Page extract –

Each bus group has a special tour, so that we visit the same camps
regularly. This garanties safety (the buses return to big cities before
sunset), involve much more camps (there are too many and too small for 10
or more volunteers the whole time, but the situation too dirty, too
stressed, etc, to work with smaller groups) and the volunteers are living
under somehow more liveable conditions. Sorry but if you have seen the
conditions refugees have to live under this makes you cry, but we can't
bring volunteers in those conditions, without knowing for sure that after 5
days they are ill.



***
Information
***


We now have some more info on travel etc, because some of you sent it in!
So keep doing your research and letting us know - we'll get it up on the
web as soon as we can for everyone to see.


***
Listserves
***

We've had a confusion for the balkansunflowers-l list, and obviously we
didn't make it clear that it is not a good way to directly contact the
office here. But all the computer related stuff , well, it's computer
related so I'll just blame the machines ......... (Wam said "never blame
the computer, always the person working it".)

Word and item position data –
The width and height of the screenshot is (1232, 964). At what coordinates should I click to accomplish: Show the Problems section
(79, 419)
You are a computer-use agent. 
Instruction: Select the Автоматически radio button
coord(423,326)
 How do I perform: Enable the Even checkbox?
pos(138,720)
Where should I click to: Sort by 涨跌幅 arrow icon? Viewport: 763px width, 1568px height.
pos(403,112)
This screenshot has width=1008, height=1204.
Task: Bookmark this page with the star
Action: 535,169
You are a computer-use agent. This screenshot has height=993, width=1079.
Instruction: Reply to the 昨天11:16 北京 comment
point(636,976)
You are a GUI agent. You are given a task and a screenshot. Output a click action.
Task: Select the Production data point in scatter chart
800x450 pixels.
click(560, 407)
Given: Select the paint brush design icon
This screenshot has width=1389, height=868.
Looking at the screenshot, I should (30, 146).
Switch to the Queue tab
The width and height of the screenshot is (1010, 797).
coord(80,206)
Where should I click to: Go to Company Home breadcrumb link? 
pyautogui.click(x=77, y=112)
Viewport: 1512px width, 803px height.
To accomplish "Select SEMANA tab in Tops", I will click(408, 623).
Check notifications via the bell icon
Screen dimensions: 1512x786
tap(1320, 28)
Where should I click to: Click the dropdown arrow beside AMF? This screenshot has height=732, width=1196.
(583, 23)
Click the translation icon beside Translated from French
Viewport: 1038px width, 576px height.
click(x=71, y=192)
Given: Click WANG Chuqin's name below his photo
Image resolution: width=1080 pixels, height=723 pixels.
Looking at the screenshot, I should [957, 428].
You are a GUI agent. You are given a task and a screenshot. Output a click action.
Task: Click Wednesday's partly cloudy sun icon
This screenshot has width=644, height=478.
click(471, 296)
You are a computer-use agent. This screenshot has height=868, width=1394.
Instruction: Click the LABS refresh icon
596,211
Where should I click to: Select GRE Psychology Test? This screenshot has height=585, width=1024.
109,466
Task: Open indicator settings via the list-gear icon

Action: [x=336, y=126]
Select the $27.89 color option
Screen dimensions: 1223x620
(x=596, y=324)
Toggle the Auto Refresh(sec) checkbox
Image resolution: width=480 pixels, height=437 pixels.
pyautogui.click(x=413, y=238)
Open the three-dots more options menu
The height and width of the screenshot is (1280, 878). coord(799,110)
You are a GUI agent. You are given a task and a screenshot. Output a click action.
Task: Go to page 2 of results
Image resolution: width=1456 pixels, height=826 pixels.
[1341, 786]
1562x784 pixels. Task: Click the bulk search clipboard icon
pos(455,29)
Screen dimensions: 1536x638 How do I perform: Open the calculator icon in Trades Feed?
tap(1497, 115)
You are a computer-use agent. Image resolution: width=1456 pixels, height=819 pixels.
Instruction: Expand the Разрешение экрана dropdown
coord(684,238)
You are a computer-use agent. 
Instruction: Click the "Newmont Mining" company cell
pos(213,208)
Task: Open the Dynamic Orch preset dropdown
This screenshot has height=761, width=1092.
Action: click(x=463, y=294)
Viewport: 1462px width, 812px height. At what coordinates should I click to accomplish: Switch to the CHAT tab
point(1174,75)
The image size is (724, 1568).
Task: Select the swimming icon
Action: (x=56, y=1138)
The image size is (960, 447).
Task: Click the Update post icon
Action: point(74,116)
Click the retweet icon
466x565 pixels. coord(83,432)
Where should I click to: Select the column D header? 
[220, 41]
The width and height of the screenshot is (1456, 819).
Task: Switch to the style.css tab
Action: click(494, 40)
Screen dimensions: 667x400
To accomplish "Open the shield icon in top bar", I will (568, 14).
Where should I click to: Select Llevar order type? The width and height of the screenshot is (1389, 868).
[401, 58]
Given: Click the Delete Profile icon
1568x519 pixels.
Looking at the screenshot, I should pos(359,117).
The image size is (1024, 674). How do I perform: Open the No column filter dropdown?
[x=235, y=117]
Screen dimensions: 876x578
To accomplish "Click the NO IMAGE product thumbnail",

Exercise instructions – Write out the volunteer newsletter excerpt above from "Each bus group" to "they are ill.", keeping every word and mark unchanged.

Solution to this task –
Each bus group has a special tour, so that we visit the same camps
regularly. This garanties safety (the buses return to big cities before
sunset), involve much more camps (there are too many and too small for 10
or more volunteers the whole time, but the situation too dirty, too
stressed, etc, to work with smaller groups) and the volunteers are living
under somehow more liveable conditions. Sorry but if you have seen the
conditions refugees have to live under this makes you cry, but we can't
bring volunteers in those conditions, without knowing for sure that after 5
days they are ill.